[Task directions]: Copy the records below word for word, beginning at the line that contains "What do you see at coordinates (822, 57)" and stopping after the line that contains "link-icon is located", and leave the pictures out of your copy.

*** Data supplied ***

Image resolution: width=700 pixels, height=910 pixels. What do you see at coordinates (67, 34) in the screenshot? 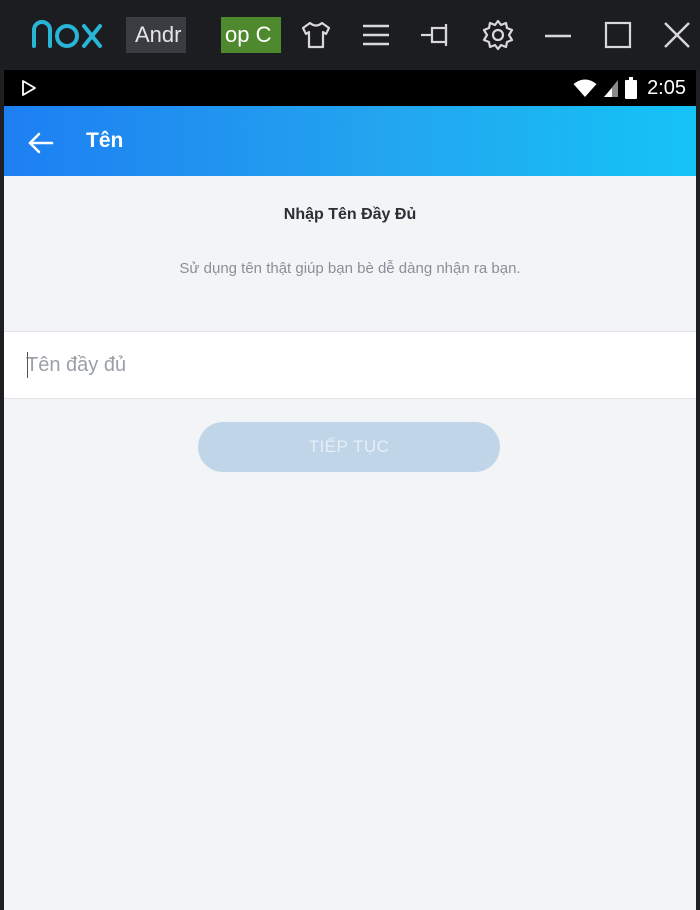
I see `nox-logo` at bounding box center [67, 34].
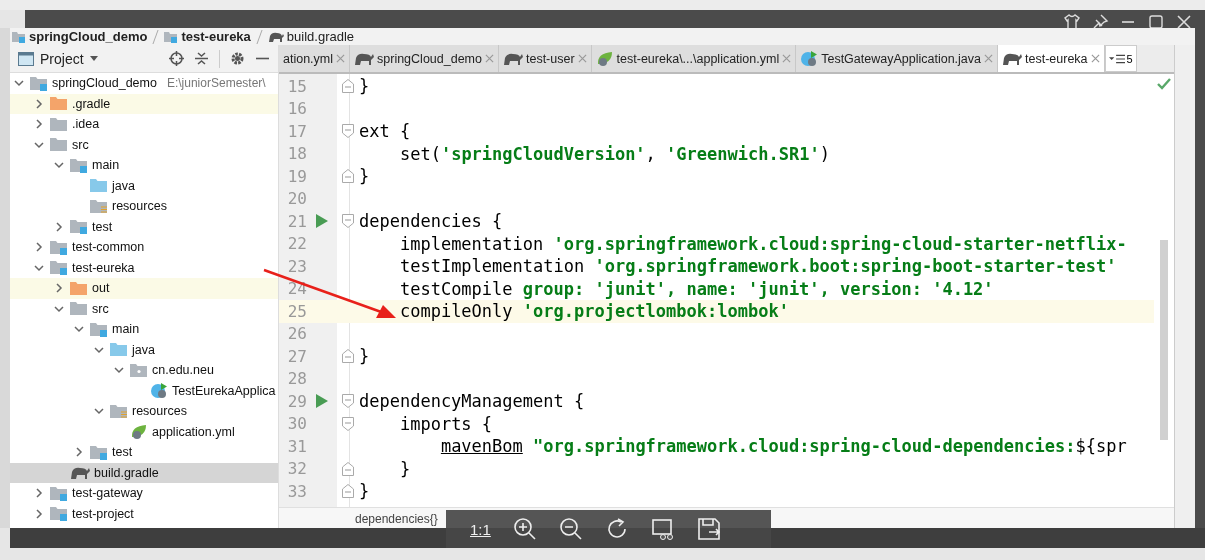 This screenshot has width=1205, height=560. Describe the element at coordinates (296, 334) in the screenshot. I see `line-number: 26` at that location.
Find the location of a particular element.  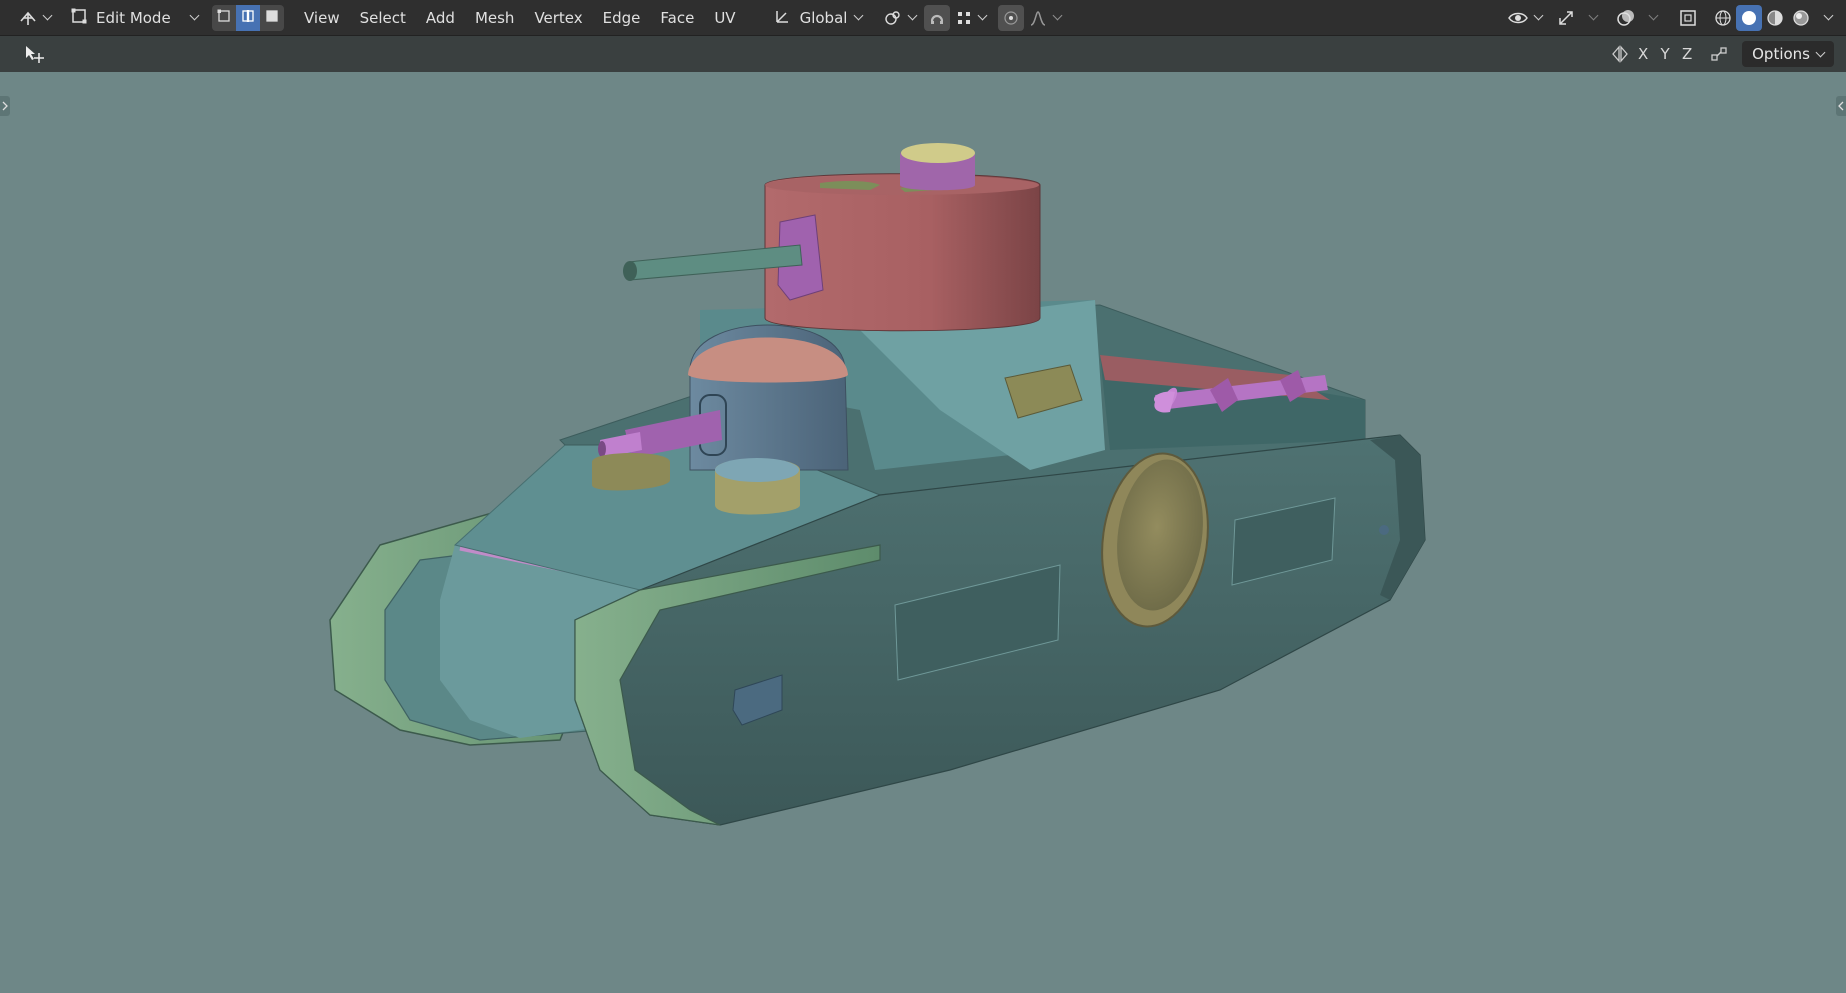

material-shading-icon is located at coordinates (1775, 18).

***
*** Data supplied ***

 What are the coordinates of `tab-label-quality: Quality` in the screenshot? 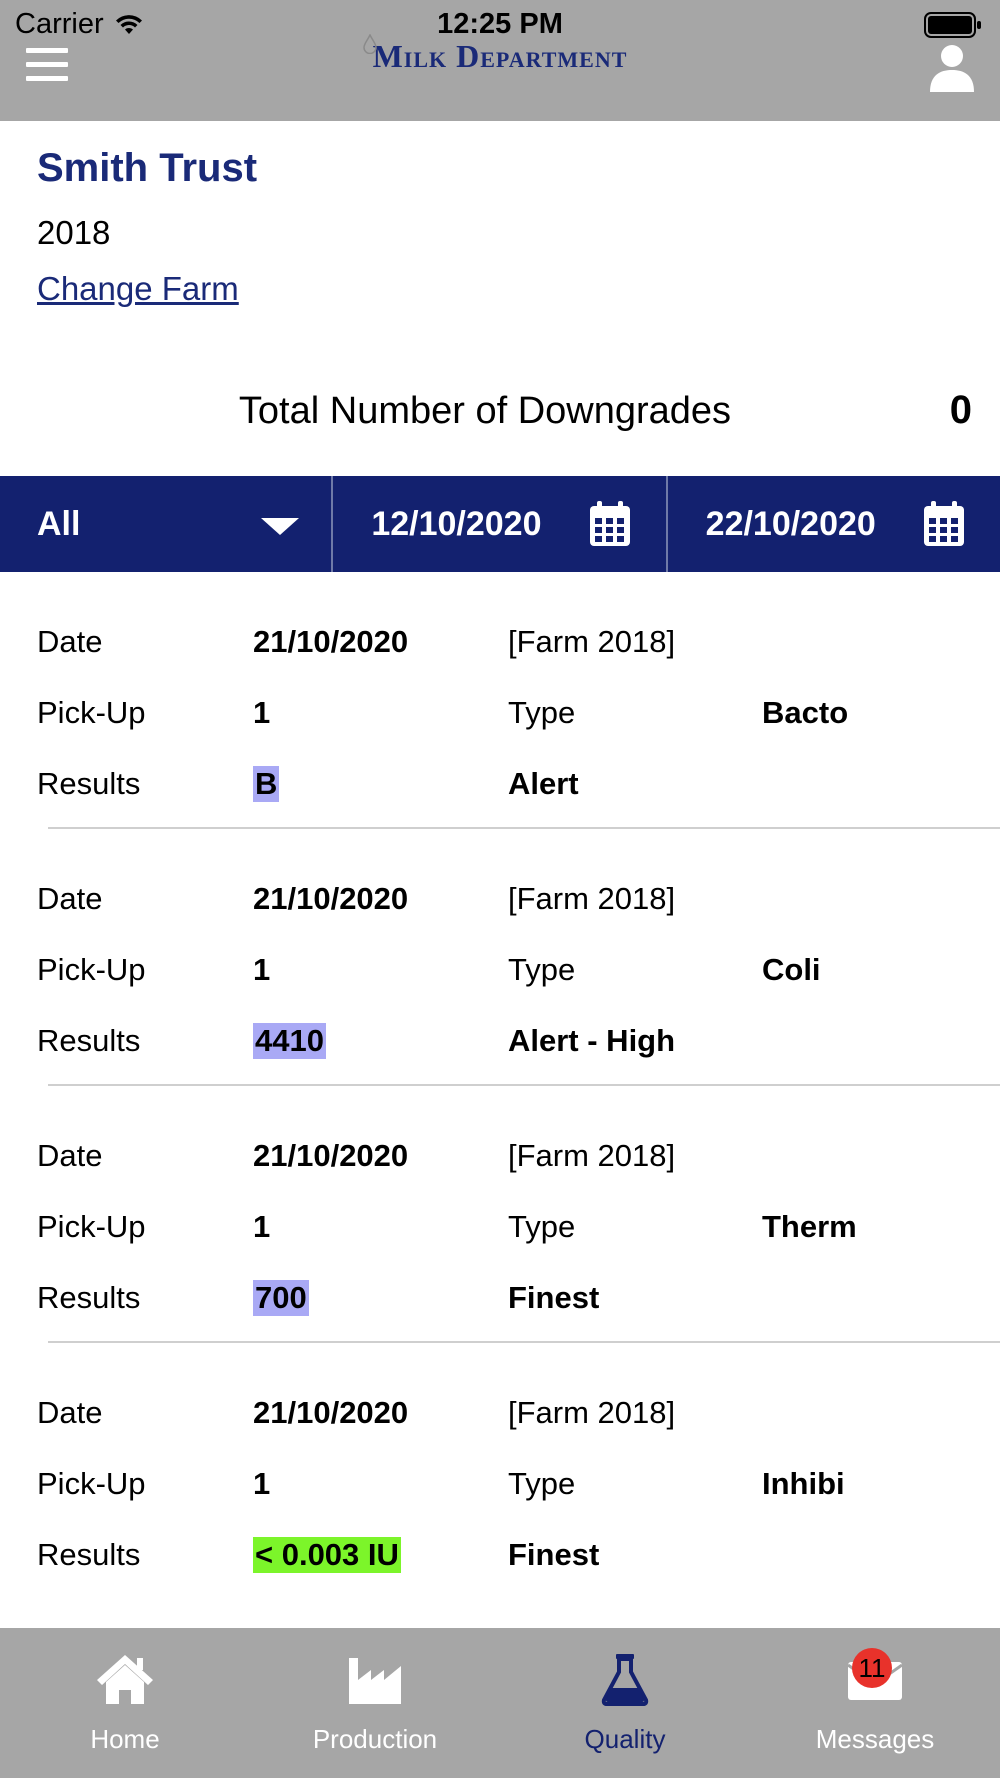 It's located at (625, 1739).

***
*** Data supplied ***

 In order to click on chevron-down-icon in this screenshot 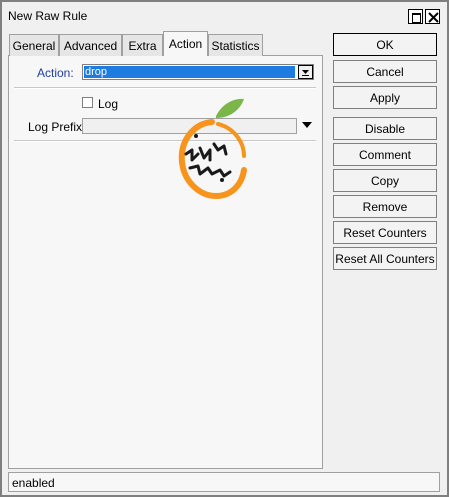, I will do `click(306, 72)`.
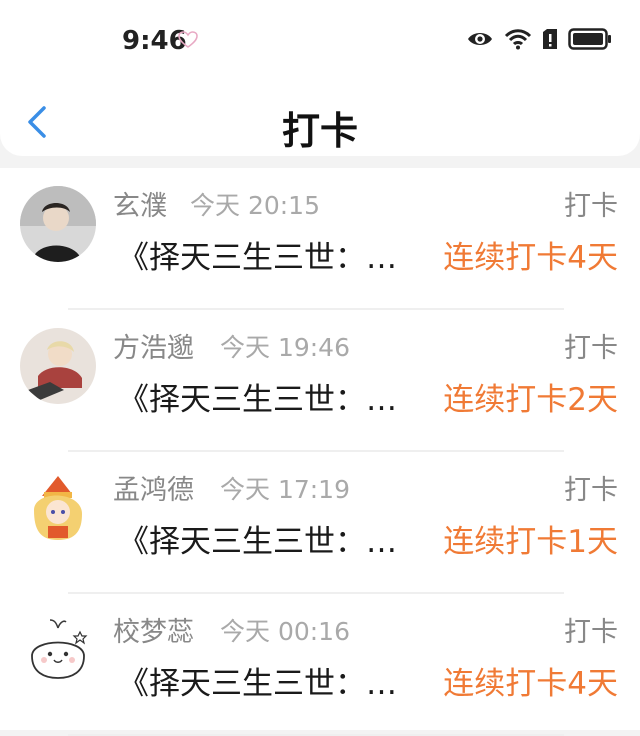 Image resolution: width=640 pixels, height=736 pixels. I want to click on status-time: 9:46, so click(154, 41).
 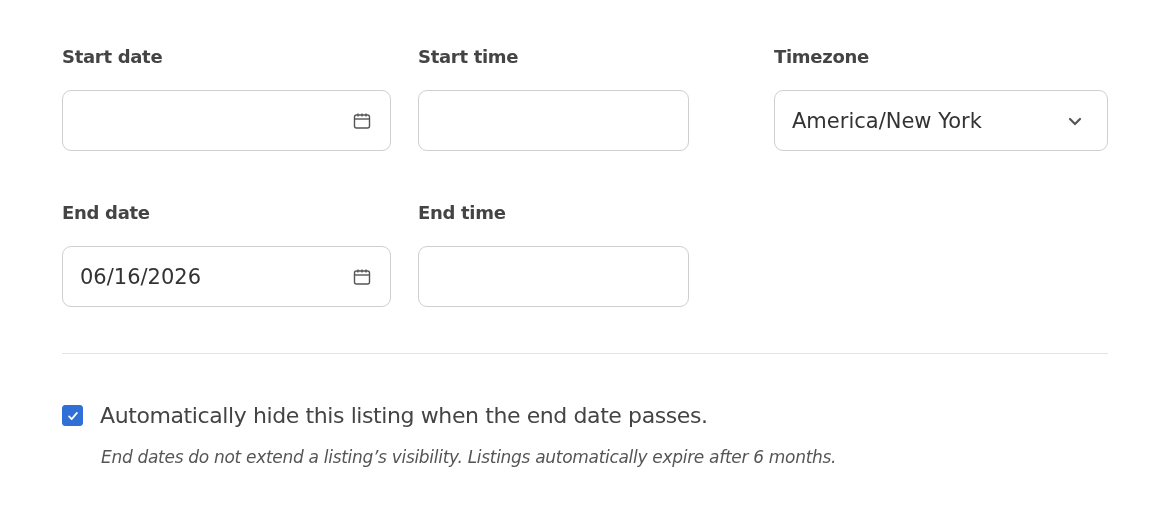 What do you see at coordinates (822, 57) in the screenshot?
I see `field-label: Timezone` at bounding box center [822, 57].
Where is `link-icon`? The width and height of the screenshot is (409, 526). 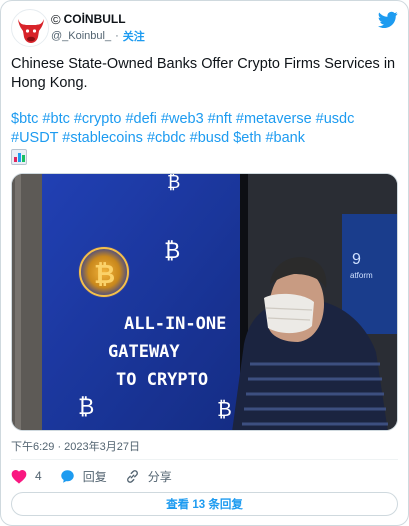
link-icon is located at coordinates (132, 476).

***

[Written reply]:
  What do you see at coordinates (822, 57) in the screenshot?
I see `field-label: Timezone` at bounding box center [822, 57].
Where is `link-icon`? The width and height of the screenshot is (409, 526). 
link-icon is located at coordinates (132, 476).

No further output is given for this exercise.